» EXERCISE INSTRUCTIONS: Please copy out all lines of the entries that contain the word "patra".

» EXTRACTED MATERIAL:
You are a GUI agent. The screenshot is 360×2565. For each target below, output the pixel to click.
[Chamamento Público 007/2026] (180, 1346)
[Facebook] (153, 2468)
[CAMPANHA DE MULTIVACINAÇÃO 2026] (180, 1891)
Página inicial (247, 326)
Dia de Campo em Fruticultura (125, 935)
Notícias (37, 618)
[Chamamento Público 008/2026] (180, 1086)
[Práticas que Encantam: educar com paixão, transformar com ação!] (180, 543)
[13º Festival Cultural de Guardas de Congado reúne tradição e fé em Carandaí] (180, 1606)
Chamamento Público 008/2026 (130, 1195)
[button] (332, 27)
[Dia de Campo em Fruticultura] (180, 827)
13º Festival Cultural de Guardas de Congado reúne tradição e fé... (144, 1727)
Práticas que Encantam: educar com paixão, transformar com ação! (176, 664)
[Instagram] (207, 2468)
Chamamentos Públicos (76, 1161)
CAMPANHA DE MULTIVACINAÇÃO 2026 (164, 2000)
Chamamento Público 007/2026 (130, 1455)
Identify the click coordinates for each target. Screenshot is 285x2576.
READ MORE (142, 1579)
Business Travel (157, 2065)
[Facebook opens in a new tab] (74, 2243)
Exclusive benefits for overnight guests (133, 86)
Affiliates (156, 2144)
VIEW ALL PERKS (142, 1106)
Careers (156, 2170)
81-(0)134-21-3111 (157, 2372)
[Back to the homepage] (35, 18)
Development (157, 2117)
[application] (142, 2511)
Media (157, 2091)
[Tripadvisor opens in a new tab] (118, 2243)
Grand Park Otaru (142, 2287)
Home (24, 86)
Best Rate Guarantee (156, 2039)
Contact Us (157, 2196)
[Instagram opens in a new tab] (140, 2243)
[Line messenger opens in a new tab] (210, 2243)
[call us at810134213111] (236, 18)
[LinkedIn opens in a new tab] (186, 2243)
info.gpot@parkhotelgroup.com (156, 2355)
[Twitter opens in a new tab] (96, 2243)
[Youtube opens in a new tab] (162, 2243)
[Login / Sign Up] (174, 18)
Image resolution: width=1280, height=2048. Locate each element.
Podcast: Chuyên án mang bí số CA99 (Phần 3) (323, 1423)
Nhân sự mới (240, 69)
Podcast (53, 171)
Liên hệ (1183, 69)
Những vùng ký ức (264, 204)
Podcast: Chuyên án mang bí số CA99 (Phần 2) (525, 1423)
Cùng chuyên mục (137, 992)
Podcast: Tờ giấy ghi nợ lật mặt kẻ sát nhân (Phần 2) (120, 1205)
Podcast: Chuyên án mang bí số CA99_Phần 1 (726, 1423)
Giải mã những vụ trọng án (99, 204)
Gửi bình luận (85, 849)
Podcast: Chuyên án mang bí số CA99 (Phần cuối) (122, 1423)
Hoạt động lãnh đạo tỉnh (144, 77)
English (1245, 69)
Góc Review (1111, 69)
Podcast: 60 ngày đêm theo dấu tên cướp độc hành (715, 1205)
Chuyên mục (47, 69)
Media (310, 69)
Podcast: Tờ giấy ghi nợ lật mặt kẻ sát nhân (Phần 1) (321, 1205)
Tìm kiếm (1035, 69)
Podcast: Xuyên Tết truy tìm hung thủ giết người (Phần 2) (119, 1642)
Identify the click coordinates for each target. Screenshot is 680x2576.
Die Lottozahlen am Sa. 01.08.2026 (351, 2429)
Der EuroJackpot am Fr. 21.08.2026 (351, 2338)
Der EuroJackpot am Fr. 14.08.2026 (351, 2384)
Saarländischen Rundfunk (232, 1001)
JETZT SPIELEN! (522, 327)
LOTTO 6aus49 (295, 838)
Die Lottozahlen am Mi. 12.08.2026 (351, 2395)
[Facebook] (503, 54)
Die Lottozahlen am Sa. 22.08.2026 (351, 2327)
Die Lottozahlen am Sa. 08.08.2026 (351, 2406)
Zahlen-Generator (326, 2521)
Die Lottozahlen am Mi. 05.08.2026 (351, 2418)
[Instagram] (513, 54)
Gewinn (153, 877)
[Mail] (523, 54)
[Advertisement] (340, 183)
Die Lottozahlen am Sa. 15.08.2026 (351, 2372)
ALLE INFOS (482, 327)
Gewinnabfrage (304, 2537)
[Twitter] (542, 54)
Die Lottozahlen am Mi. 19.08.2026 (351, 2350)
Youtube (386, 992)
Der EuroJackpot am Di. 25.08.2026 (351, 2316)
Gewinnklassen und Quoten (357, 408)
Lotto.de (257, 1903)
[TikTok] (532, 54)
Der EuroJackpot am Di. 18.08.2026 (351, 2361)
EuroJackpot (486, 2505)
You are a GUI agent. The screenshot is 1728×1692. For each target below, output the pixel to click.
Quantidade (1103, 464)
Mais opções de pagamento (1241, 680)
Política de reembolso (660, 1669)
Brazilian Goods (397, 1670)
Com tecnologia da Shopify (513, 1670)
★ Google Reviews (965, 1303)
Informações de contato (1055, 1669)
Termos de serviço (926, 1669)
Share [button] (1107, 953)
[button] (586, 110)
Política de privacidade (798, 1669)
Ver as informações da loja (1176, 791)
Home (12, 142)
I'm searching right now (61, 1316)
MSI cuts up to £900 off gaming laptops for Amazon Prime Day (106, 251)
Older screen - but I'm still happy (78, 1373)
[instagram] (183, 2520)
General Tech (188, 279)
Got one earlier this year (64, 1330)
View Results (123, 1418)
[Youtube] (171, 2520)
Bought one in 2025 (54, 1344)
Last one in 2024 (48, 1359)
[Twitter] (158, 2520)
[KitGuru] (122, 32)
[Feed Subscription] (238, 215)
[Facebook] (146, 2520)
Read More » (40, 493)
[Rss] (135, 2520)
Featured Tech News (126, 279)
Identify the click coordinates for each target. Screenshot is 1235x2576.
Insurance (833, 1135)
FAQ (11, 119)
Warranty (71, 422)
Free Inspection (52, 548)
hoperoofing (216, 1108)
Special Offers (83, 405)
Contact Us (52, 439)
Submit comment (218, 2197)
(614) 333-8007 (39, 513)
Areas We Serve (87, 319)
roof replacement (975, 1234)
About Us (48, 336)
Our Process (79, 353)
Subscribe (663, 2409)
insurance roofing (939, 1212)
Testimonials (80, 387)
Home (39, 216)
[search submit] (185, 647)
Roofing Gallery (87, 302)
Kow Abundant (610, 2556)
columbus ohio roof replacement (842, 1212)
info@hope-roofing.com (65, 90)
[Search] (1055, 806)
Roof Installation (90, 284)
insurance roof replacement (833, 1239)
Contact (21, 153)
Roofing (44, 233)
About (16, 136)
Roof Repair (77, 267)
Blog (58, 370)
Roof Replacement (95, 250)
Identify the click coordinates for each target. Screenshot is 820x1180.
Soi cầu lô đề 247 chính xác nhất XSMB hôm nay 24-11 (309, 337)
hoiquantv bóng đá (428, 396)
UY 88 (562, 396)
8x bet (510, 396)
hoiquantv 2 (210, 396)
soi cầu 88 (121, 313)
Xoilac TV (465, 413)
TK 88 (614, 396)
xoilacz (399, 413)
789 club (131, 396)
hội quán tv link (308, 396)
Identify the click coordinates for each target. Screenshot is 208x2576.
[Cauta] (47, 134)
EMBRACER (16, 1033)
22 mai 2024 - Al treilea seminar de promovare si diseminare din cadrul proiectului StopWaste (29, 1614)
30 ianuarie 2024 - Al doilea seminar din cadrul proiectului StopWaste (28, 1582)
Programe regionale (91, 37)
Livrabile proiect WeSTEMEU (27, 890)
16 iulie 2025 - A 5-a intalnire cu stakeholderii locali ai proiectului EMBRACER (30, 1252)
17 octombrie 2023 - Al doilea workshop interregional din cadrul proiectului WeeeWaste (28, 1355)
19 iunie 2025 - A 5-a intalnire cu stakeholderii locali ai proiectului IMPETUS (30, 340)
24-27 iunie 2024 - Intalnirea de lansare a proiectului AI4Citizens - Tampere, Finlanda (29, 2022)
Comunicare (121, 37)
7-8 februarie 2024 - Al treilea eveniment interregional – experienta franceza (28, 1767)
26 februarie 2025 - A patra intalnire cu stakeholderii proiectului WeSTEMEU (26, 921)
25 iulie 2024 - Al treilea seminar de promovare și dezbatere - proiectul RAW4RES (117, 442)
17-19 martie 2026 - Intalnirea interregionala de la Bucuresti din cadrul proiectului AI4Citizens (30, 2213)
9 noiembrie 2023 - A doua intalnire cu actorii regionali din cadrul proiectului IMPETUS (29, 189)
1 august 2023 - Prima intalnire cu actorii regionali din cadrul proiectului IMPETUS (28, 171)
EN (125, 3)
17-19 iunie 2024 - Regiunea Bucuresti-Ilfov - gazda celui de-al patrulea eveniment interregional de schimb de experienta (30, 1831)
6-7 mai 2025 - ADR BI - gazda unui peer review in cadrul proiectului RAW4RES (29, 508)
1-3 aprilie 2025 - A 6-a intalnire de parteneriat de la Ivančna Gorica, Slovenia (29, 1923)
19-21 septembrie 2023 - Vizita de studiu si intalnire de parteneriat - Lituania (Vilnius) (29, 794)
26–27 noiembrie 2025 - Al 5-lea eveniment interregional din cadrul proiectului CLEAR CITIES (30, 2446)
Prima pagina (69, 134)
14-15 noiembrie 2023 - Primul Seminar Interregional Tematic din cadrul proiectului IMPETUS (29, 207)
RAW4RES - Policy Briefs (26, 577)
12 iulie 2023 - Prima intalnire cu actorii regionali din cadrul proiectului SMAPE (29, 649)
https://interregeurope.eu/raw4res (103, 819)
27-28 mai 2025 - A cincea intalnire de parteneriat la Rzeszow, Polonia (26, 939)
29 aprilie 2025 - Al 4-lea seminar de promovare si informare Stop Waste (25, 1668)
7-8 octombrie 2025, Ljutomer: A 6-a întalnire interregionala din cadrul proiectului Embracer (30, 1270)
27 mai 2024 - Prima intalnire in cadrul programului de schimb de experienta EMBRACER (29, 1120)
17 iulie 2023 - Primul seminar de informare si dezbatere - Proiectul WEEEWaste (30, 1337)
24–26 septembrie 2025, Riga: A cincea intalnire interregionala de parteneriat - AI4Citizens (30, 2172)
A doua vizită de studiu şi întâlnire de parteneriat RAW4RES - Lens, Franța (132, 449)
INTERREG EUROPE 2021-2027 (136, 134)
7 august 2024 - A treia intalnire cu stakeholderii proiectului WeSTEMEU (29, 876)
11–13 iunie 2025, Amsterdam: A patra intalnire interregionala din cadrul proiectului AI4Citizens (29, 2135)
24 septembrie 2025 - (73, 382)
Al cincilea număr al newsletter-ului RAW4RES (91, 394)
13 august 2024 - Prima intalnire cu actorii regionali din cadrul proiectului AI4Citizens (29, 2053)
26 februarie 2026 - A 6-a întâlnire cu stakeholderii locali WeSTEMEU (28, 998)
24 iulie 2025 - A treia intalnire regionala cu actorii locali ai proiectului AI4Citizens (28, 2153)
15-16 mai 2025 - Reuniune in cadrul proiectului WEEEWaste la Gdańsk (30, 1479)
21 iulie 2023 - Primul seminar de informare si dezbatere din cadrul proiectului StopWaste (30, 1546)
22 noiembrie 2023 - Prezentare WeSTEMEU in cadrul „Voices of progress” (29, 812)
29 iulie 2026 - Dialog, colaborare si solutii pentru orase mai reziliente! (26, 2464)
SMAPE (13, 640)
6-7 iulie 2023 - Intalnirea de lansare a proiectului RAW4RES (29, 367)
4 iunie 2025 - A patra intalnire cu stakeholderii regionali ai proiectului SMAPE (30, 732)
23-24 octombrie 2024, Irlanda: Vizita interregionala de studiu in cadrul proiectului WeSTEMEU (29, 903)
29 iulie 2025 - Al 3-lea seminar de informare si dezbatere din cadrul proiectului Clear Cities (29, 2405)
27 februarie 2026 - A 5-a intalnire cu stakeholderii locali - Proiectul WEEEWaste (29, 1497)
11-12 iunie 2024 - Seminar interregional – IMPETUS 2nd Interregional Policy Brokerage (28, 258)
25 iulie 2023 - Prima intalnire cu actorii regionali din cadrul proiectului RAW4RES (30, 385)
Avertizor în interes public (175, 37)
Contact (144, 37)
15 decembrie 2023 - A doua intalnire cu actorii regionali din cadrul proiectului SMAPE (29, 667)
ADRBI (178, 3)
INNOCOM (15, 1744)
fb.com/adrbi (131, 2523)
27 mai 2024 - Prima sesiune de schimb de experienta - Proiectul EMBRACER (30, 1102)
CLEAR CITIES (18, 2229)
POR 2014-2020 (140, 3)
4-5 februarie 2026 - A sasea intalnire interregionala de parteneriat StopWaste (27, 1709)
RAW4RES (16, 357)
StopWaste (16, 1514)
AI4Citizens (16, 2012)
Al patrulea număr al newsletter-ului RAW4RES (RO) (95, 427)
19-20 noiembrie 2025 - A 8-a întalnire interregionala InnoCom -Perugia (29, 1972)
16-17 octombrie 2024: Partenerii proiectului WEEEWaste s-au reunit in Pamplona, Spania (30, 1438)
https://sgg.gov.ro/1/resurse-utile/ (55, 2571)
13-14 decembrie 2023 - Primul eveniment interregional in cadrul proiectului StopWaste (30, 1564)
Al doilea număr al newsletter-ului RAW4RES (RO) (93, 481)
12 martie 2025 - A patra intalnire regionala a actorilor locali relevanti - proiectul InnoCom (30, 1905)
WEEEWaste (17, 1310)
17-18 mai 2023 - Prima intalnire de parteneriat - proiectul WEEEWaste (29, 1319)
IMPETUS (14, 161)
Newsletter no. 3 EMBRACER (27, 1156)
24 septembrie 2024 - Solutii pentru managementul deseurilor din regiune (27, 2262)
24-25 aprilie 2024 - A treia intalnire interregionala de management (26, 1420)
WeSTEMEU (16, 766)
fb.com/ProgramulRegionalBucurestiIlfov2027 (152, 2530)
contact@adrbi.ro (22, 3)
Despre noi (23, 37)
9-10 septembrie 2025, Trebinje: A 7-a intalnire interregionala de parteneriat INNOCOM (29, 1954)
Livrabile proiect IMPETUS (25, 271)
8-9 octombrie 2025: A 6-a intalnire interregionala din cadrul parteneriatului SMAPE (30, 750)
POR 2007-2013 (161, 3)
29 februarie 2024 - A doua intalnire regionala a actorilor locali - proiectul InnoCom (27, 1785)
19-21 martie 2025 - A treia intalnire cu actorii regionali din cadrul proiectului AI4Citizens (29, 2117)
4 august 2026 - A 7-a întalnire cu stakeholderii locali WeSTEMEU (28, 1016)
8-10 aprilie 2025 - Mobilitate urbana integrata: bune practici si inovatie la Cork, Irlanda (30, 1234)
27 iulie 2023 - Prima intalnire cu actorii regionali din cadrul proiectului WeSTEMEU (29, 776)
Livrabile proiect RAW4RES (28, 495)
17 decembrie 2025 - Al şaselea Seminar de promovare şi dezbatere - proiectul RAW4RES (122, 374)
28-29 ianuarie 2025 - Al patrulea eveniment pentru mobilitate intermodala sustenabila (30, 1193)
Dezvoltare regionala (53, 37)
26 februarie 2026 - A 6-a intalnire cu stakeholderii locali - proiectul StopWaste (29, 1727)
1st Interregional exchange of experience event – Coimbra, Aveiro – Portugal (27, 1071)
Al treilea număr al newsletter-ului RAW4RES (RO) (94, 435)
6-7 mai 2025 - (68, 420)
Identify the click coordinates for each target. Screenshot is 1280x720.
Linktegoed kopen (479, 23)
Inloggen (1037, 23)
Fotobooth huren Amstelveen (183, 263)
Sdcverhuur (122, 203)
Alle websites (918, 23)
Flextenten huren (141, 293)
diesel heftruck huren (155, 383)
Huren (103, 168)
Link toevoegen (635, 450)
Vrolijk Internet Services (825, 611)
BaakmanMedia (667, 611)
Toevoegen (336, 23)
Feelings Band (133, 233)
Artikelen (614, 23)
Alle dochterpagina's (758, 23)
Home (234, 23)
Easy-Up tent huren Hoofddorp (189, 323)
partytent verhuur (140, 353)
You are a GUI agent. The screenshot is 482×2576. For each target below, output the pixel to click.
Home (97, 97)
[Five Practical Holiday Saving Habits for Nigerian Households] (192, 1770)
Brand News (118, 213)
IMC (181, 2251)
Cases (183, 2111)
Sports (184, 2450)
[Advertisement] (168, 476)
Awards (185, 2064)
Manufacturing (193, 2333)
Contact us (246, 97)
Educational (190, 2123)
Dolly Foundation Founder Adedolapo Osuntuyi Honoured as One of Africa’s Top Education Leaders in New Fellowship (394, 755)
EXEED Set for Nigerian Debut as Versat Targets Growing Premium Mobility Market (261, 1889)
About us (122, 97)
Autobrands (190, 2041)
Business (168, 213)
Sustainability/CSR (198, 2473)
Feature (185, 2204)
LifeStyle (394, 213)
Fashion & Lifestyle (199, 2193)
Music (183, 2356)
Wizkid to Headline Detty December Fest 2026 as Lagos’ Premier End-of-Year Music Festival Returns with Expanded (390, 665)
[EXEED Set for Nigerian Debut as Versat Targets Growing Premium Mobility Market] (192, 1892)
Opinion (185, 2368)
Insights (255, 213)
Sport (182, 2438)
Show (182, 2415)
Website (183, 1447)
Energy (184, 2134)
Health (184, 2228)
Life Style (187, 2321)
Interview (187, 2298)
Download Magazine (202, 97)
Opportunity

» SOLVED PROBLEM:
26 februarie 2025 - A patra intalnire cu stakeholderii proiectului WeSTEMEU (26, 921)
11–13 iunie 2025, Amsterdam: A patra intalnire interregionala din cadrul proiectului AI4Citizens (29, 2135)
4 iunie 2025 - A patra intalnire cu stakeholderii regionali ai proiectului SMAPE (30, 732)
12 martie 2025 - A patra intalnire regionala a actorilor locali relevanti - proiectul InnoCom (30, 1905)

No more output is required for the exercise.